Department of Clinical Pharmacy, University of Colorado at Denver and Health Sciences Center; Denver, Colorado 80262, USA. email@example.com
BACKGROUND: Vitamin D insufficiency is common in the elderly. However, previous studies have utilized 25-hydroxvvitamin D (25[OH]D) concentrations as low as <16 ng/mL for defining vitamin D insufficiency. Moreover, most of the studies have been conducted in European patients, in certain geographic areas of the United States, or in institutionalized elderly. OBJECTIVE: The goal of this study was to characterize vitamin D concentrations in ambulatory elderly living in metropolitan Denver, Colorado, utilizing 25(OH)D concentrations <32 ng/mL as the definition for vitamin D insufficiency. METHODS: Ambulatory older adults (aged 65-89 years) with clinic visits during December 2005 and January 2006 were enrolled. Serum concentrations of 25(OH)D, parathyroid hormone (PTH), calcium, phosphorus, creatinine, and albumin were measured; height and weight were also measured.
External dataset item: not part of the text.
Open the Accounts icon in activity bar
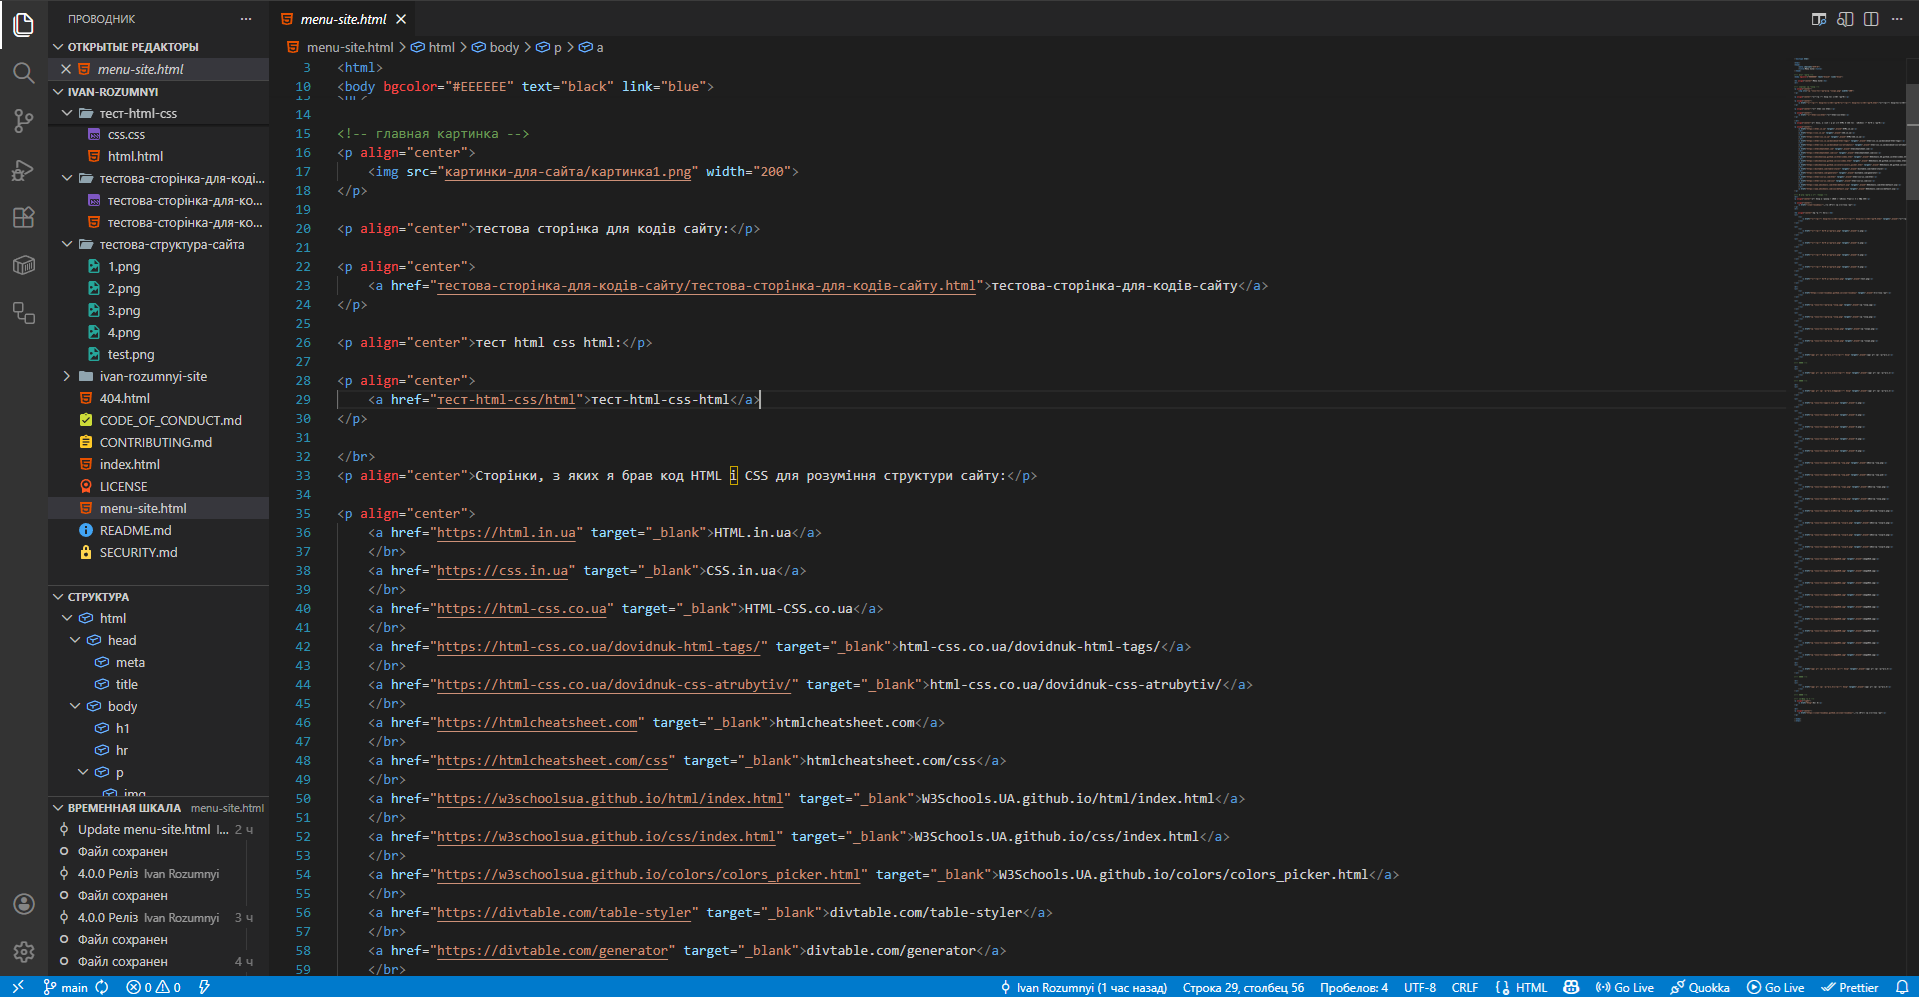This screenshot has width=1919, height=997. tap(23, 904)
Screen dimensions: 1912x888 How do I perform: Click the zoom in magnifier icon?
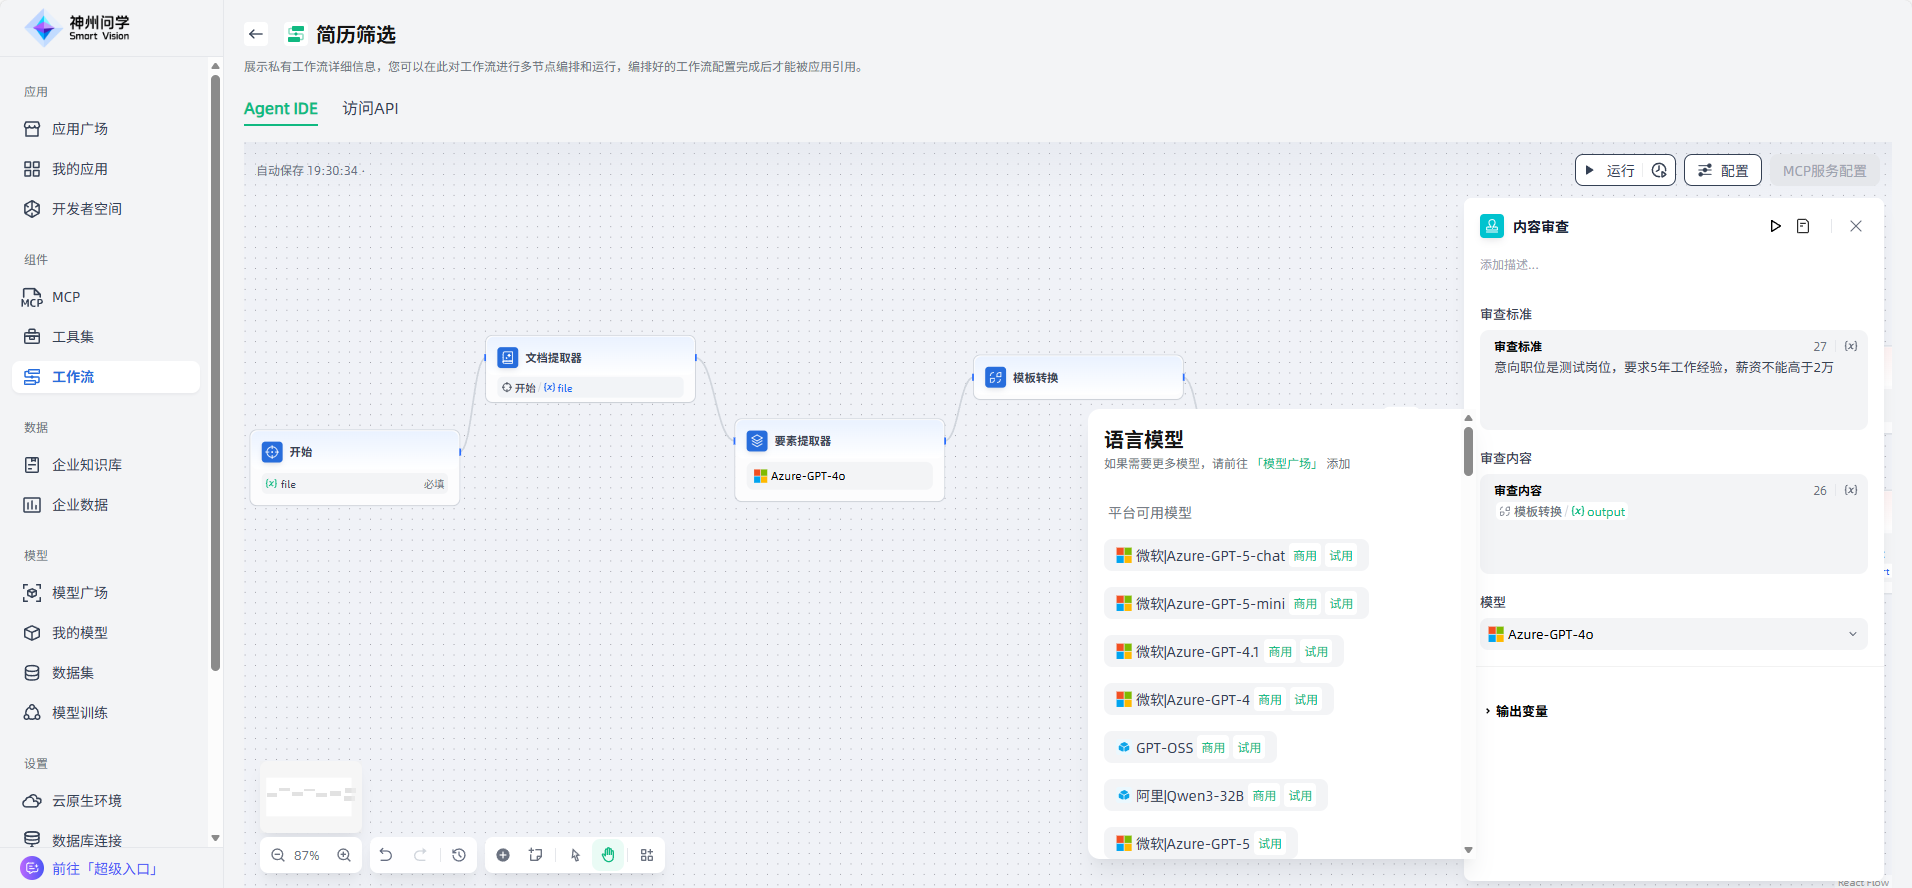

Data regarding dietary and over-the-counter vitamin D intake were collected, as well as information on body mass index, history of osteoporosis, osteoporosis treatment, and history of falls and fractures. RESULTS: Eighty patients (mean [SD] age, 77.8 [5.3] years; age range, 66-89 years) completed the study; there were no dropouts. The majority of patients were white (88%) and female (68%). Fifty-nine (74%) were found to have vitamin D insufficiency. Mean total and over-the-counter vitamin D intake was significantly higher in sufficient (P < 0.01) and insufficient (P < 0.05) patients compared with deficient patients, but dietary intake did not differ significantly between groups. The majority of patients who were vitamin D insufficient consumed more than the recommended 400 to 600 IU/d of vitamin D. Obese patients were found to have significantly lower 25(OH)D concentrations (P < 0.001) and higher PTH concentrations (P = 0.04) than nonobese patients. CONCLUSIONS: Vitamin D insufficiency is prevalent in ambulatory, and especially obese, elderly living in Denver, Colorado, despite vitamin D intake consistent with national recommendations. Dietary intake of vitamin D appeared to be unreliable to prevent insufficiency. Based on our results, along with other published data, we feel that national recommendations for vitamin D intake in the elderly should be increased to at least 800 to 1000 IU/d of over-the-counter supplemental cholecalciferol.